This was a not-so-interesting project that turned out very nicely.
The "hunting shirt" is an uncertain garment from the 18th century that was made to go over other clothes (so it was big) to keep them from getting wrecked while you, (the man), went hunting. This goes in the same category as the "fringed frock coat," which I've found few reliable historic references to... yes, I know it's a Rev war coat and was issued to several companies, but I can't find a picture from the time period, only written descriptions. So much can be lost in writing, especially when it's a visual thing... you try describing how to knit a sock without diagrams...
In any case, the "hunting shirt" was BIG, went over your other clothes and could be a pull-over like a regular shirt, or split down the middle like this one. Aside from that I've only come across references to buckskin hunting shirts (and some of the originals still exist). I'm not saying the references aren't out there, I just haven't found them yet.
My dress dummy has cardboard shoulders on it for a man, and they are a little too wide for this customer, but perfect for another long-term project, so I didn't change it for the photos... I know it looks funny with a man's shoulders and a woman's bust.
This hunting shirt is made from linen/hemp fabric and lined with wool. The color contrast is fabulous! I'm so happy he picked brown.
My customer sent me the linen/hemp blend, which was a joy to work with. I had to wear barrier cream on my hands & face because I'm allergic to hemp, but it has the most wonderful texture, and is truly beautiful. The linen/hemp is silver, cream and soft gray... really beautiful. The wool is "100%" from JoAnn's, (but any wool from there is really 3% acrylic to help it keep its shape). It's a delicious red-brown that doesn't show up well on the computer.
Both fabrics were felted (meaning I washed the heck out it in really hot water a couple times, then tumbled dry to "fuzz" it up).
The small pieces (cuffs, collar, neck gussets & arm gussets) are all cut over-sized due to the thickness of the fabric. The large pieces (bodies & sleeves) are cut "normal" size, but long as requested.
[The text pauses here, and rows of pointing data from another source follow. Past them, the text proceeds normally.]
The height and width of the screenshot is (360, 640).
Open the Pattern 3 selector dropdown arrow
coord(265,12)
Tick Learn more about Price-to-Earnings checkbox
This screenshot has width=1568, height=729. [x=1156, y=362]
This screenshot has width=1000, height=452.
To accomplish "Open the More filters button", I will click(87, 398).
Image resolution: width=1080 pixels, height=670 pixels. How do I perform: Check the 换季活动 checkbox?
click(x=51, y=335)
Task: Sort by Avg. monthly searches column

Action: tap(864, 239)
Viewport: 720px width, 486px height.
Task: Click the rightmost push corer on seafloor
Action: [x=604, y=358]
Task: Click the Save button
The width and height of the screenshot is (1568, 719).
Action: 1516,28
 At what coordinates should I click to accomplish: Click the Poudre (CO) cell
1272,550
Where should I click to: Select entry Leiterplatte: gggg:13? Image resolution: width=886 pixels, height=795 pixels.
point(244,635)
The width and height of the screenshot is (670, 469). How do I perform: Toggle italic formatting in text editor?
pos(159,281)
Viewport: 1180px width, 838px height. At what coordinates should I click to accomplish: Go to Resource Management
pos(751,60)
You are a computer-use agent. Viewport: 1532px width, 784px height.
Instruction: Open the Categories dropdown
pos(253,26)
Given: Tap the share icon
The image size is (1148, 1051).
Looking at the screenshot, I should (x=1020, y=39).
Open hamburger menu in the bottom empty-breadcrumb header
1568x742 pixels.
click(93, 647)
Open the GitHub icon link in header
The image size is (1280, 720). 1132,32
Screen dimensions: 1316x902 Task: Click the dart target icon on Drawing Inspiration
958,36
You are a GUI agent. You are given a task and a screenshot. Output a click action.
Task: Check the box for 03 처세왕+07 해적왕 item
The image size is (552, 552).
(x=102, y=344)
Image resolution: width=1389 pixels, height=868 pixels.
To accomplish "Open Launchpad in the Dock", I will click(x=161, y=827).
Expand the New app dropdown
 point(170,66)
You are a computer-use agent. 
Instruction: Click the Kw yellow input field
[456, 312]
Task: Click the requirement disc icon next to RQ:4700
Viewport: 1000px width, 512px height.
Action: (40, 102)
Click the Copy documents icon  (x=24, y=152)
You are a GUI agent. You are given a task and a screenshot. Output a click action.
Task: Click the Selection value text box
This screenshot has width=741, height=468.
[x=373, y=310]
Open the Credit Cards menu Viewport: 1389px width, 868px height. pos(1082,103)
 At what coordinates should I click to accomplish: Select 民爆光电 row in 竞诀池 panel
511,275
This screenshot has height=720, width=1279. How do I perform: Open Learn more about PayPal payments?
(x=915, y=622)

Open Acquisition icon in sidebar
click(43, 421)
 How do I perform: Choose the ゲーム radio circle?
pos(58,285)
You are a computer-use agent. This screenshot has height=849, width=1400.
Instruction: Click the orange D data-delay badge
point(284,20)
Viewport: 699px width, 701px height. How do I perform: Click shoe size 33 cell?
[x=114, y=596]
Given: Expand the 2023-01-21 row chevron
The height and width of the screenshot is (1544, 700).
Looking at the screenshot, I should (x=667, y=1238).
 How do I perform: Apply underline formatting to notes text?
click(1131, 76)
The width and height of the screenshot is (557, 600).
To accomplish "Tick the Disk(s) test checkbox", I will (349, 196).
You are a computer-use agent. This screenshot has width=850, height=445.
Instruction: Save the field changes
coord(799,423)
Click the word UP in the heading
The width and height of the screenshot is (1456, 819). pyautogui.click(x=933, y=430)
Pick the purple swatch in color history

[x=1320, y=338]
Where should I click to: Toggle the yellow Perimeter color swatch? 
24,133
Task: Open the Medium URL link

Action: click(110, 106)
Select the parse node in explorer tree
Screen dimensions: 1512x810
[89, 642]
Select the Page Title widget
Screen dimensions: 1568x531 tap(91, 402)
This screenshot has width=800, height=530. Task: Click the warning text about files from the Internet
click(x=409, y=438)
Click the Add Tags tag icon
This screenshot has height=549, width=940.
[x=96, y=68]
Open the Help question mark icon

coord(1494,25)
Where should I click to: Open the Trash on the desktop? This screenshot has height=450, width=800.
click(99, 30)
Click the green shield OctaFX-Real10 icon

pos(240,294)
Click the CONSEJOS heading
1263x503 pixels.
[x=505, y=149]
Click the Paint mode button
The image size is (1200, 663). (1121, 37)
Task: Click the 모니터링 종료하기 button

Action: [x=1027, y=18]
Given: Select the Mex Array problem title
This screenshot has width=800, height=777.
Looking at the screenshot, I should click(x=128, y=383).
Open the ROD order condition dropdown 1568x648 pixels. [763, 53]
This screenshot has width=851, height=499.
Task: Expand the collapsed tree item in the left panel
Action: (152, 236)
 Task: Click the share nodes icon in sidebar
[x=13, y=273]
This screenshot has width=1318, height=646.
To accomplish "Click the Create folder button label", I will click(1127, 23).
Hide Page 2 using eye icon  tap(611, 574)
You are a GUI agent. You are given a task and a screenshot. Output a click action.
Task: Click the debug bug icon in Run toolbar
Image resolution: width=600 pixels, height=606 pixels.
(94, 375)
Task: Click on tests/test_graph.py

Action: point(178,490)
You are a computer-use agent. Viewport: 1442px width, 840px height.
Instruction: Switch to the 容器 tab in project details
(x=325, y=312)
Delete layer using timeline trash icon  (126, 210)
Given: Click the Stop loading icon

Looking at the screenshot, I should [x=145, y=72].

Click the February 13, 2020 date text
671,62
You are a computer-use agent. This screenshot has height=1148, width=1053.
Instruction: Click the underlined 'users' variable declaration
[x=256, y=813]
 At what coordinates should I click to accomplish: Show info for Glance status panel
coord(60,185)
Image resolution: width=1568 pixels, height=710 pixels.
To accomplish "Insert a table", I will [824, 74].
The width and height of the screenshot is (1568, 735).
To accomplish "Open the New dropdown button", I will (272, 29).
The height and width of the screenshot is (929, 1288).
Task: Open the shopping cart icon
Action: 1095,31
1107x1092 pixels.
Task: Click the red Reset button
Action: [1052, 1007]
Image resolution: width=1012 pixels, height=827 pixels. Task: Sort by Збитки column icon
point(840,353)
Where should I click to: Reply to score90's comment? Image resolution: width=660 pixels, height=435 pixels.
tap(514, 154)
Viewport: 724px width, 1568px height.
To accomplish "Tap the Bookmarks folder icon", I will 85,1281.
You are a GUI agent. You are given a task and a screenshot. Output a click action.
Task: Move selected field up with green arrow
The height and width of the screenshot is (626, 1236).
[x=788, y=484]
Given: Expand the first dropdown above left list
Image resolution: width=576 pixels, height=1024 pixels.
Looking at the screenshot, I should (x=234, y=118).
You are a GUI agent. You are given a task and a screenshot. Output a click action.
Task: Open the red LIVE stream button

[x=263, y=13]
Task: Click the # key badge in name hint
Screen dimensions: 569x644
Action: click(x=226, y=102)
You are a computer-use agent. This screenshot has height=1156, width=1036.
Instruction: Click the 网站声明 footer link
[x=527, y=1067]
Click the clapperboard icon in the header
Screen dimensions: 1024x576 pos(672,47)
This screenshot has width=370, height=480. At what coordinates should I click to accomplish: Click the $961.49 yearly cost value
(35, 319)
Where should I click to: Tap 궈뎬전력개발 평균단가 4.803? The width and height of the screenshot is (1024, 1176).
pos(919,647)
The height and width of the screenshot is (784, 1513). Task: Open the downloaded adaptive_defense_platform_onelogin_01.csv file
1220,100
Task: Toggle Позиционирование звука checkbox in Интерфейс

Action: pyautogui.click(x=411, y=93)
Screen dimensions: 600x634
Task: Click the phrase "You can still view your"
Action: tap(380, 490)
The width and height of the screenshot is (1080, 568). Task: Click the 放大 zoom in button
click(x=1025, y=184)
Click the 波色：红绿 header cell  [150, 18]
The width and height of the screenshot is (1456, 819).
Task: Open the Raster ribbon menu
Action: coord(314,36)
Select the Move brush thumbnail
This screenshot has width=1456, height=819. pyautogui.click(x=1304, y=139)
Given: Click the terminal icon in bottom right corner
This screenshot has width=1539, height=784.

The only parts that are lined are the body and sleeves. The fabric was so thick that it became too stiff to work with as it was layered. I did a lot of clipping seams to get things to lay flat, especially in areas where there is pleating (cuffs, sleeves & neckline). After clipping, I overlocked those edges to make the garment more stable. This helped flatten the seams, but it made them stiffer. Then I cut them to 1/4" to reduce the bulk even more. I made a diagram... click on it for a full sized image.
The front & hem are fringed to 1".
The best part of this hunting shirt is that it's hand finished. This means all seams that show (except the sleeve gusset) are hand stitched. The collar & cuffs are finished by hand, so is the neck gusset. The lining is hand stitched to the sleeves on the inside, and hand stitched to the body along the opening & hem. It's set back a little so it doesn't show from the top side. I used a combination of overcast & back stitch for this. Both work well. I could have used a running stitch if I knew the shirt wouldn't get thrown in the washing machine... but I'd rather be safe than fix it later.
If you click on this image you should be able to see the light stitching on the center front. I used thread that matched the outer fabric. I like the way the lighter thread looks against the red-brown wool. You can't even see the thread from the front unless you look really hard from very close up.
The finished garment is very heavy, almost 5 lbs. It should be a warm coat for the rest of hunting season!